Task goal: When you write out the entries, keep every line exactly as it appears.

━━ Task inputs ━━

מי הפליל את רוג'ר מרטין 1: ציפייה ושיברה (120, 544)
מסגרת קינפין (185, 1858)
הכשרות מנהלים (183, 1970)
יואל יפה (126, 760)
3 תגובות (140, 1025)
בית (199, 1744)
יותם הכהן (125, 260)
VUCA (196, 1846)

━━━

Output for this exercise:
מי הפליל את רוג'ר מרטין 1: ציפייה ושיברה (120, 544)
מסגרת קינפין (185, 1858)
הכשרות מנהלים (183, 1970)
יואל יפה (126, 760)
3 תגובות (140, 1025)
בית (199, 1744)
יותם הכהן (125, 260)
VUCA (196, 1846)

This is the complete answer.